**Goal of the exercise:** Please state how many lines in the records below contain the word "Select"; the number alone is the answer.

**Collected data entries:**

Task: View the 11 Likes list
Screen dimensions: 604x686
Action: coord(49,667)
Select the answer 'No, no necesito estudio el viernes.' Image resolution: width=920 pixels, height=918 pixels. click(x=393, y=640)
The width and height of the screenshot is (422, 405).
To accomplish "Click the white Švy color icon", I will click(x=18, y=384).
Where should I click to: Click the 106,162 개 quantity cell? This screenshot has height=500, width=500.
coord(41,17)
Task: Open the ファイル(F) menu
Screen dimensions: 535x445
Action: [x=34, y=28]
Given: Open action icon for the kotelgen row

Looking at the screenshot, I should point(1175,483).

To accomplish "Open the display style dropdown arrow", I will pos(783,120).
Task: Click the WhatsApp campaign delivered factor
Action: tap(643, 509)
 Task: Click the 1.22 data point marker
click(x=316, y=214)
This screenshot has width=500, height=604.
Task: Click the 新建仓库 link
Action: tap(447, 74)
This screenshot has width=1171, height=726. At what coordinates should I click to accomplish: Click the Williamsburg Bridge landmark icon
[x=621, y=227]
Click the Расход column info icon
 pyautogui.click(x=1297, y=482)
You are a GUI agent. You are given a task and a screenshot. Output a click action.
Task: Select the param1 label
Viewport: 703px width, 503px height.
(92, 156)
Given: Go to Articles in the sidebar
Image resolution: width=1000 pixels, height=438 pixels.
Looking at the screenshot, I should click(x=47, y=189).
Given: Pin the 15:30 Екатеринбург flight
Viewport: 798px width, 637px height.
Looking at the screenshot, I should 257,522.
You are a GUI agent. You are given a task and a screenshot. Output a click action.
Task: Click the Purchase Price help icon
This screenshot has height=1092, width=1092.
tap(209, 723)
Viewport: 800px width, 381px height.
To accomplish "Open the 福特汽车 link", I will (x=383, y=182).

**Result below:** 2